====== THE INPUT ======

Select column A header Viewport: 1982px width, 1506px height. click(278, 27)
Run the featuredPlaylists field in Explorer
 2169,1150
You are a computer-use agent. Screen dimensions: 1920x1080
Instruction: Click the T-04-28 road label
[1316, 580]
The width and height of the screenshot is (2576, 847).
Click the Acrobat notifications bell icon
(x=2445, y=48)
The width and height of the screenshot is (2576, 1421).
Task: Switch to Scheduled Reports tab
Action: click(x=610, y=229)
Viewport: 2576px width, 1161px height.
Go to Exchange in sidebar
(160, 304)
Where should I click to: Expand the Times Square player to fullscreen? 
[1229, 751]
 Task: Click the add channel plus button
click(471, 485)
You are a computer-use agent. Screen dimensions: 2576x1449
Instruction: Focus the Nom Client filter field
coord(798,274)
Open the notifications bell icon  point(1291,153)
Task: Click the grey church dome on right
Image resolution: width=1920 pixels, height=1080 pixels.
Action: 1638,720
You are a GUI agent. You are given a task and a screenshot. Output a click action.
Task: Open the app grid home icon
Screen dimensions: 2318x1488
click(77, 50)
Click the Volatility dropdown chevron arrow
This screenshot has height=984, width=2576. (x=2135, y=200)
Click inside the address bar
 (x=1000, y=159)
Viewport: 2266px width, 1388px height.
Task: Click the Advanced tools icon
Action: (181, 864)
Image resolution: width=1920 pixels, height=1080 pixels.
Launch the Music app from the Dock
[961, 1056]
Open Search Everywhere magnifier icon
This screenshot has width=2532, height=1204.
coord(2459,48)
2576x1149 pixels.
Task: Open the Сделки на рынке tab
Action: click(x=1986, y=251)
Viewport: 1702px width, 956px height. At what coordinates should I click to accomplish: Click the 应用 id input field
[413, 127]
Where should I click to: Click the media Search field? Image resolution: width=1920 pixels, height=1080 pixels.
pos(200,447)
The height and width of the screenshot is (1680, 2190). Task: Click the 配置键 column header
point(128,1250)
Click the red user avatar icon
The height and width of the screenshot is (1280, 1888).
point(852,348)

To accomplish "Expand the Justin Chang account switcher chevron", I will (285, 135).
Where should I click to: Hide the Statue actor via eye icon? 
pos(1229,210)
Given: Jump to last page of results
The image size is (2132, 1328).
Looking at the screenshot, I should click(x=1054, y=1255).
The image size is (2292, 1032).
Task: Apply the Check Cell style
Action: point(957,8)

======

Write out each line above containing "agent".

→ **ANSWER BOX**
You are a computer-use agent. Screen dimensions: 1920x1080
You are a computer-use agent. Screen dimensions: 2576x1449
You are a GUI agent. You are given a task and a screenshot. Output a click action.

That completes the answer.